Miley Cyrus is a talented girl, a fine comedienne with a nice voice and some good -and sometimes some great- material. She might be the Marie Osmond of the 00s and she might be more.
With a howling pack of tweens and younger girls screaming for blood she appears to be traversing the horrors of fame at a young age with a lot of aplumb but she has a problem: Miley isn’t good enough and she is staring at a mirror double who is more than good enough. Lennon to her McCartney; Beatles to her Monkees; Taylor to her Miley.
Eighteen year old country rock superstar Taylor Swift doesn’t have much of a voice and on SNL she was awkward and, well, young girly but Taylor Swift can write songs that cut across age and style. The complaint that her lyrics are Junior High level is silly and not true (first, life is subjective and the importance of her lyric is precisely mirrord by the importance in her own private life and two, they are good) or the whinge that she is a studio creation is irrelevant: the songs work on acoustic guitar or in the studio cum laboratory.

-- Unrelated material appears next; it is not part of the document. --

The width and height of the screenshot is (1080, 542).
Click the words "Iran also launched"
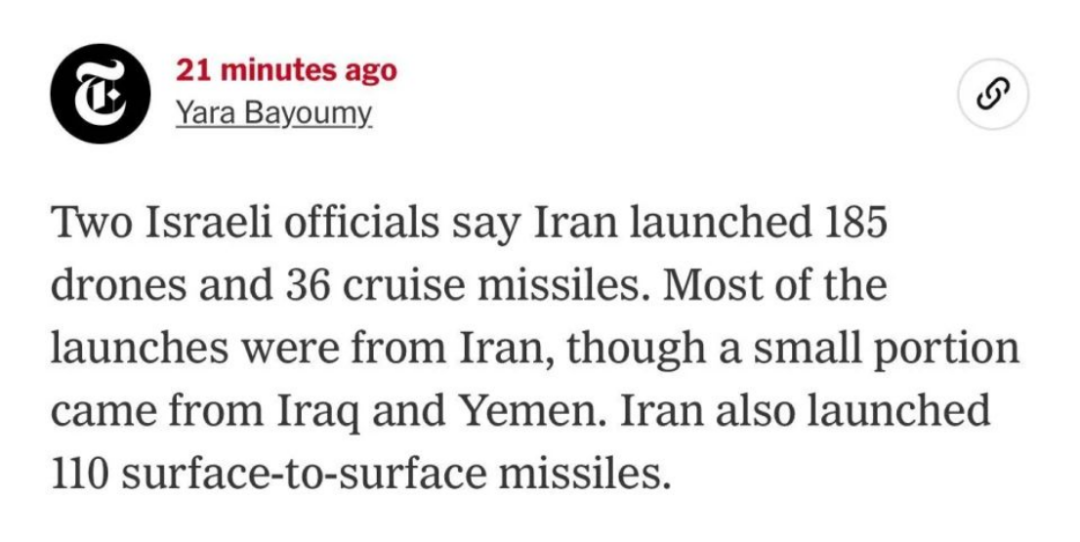(807, 411)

What you (and Miley) are left with is two albums filled with first rate songs (songs so good you can’t be taught how to write em -it’s a gift): “Stay Beautiful,” “Hey Stephen,” “The Way I Loved You” (apparently kissing and cursing in the rain is important), “Teardrops On My Guitar,” “Tim McGraw,” “Our Song”… on and on, not a dog in the lot.

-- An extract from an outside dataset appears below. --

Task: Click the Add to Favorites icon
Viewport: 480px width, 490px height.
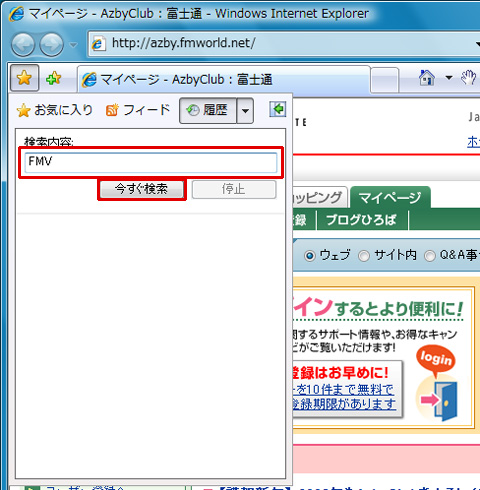Action: pyautogui.click(x=53, y=78)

One of Taylor’s best songs is “Love Story”, a retelling of Romeo and Juliet with a happy ending and killers hook (the pop remix sounds like the Cars) rat-a-tat-tat verse reaching to “this love is difficult but it’s real” and the stutter that takes her to the bridge… a great song.
But Taylor is great already: she just knows how to write songs and Miley doesn’t and at some point, two or five years from now taylor is going to make the album of the life time and Miley probably won’t.